The SCs control the hardware components that comprise a Sun Fire 12K or 15K server. Because they are a central control point for the entire frame, they represent an attack point for intruders. To improve reliability, availability, serviceability, and security (RASS), the SCs must be secured against malicious misuse and attack.
This article is one in a series that provides recommendations for enhancing the security of a Sun Fire system. After securing the SCs, we recommend that you use the "Securing the Sun Fire 12K and 15K Domains" article to secure the Sun Fire domains.
This article contains the following topics:
"Securing the System Controller"
"Verifying SC Hardening"
"About the Authors"
The following sections provide helpful information for understanding the SCs, hardware and software requirements, and other topics. This section contains the following topics:
"Assumptions and Limitations"
"Understanding the System Controller"
"Default SMS Configuration"
"SC Network Interfaces"
"Security Options in SMS 1.4"
Assumptions and Limitations
In this article, our recommendations are based on several assumptions and limitations as to what can be done to secure Sun Fire SCs, resulting in a supported configuration.
Our recommendations are based on Solaris TM 8 Operating Environment (2/02) or Solaris 9 Operating Environment running System Management Services software version 1.4 on the SCs. All of the Solaris Operating Environment (Solaris OE) components described in this article are included in these releases.
The recommendations in this article are for System Management Services (SMS) 1.4 software, and differences between SMS 1.4 and previous releases are not discussed. It is recommended that all customers upgrade their software to SMS 1.4 when possible.
Solaris Operating Environment (Solaris OE) hardening can be interpreted in many ways. For purposes of developing a hardened SC configuration, we address hardening all possible Solaris OE options. That is, anything that can be hardened is hardened. When there are good reasons for leaving services and daemons as they are, we do not harden or modify them.
Be aware that hardening Solaris OE configurations to the level described in this article may not be appropriate for your environment. For some environments, you may want to perform fewer hardening operations than recommended here. The configuration remains supported in these cases; however, additional hardening beyond what is recommended in this article is not supported.
You can customize a copy of the Sun Fire 12K and 15K SC module of the Solaris Security Toolkit to disable certain hardening scripts. It is strongly recommended that any modifications to the default modules be made in copies of those files to simplify upgrades to newer Solaris Security Toolkit versions.
Solaris OE minimization (removing Solaris OE packages to minimize security exposures) is not a generally supported option on the SCs. The baseline supported OE configuration for Sun Fire SCs requires the SUNWCall Solaris OE cluster. However, it is possible to create a supported exception to this rule. If you are interested in minimizing the SCs, contact your Sun account team for assistance.

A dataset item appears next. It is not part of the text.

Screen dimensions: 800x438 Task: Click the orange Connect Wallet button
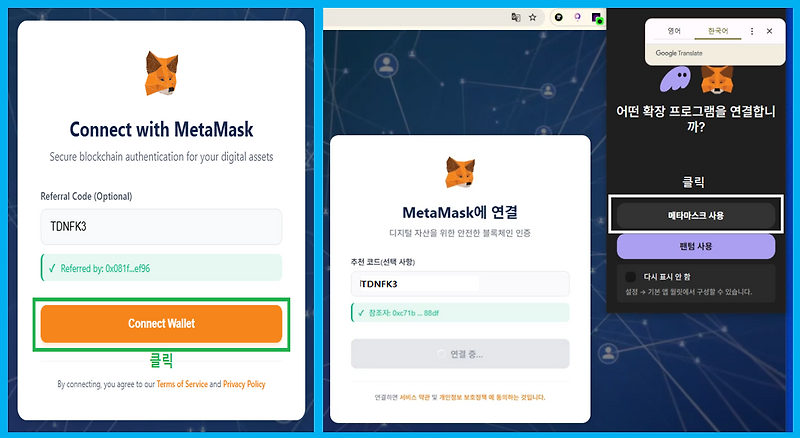161,324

Standard security rules apply to the hardening of SCs: That which is not specifically permitted is denied.
In this article, we omit additional software that you can install on the SCs, such as SunSM Remote Services Event Monitoring, SunSM Remote Services Net Connect, and Sun TM Management Center software. We recommend that you carefully consider the security implications implicit with the installation of these types of software.
The SC configuration for Sun Fire systems implemented by the Solaris TM Security Toolkit module (sunfire_15k_sc-secure.driver) is a Sun supported configuration. A hardened SC is supported only if the security modifications are performed using the Solaris Security Toolkit. Support calls to Sun's support services are handled the same as other cases.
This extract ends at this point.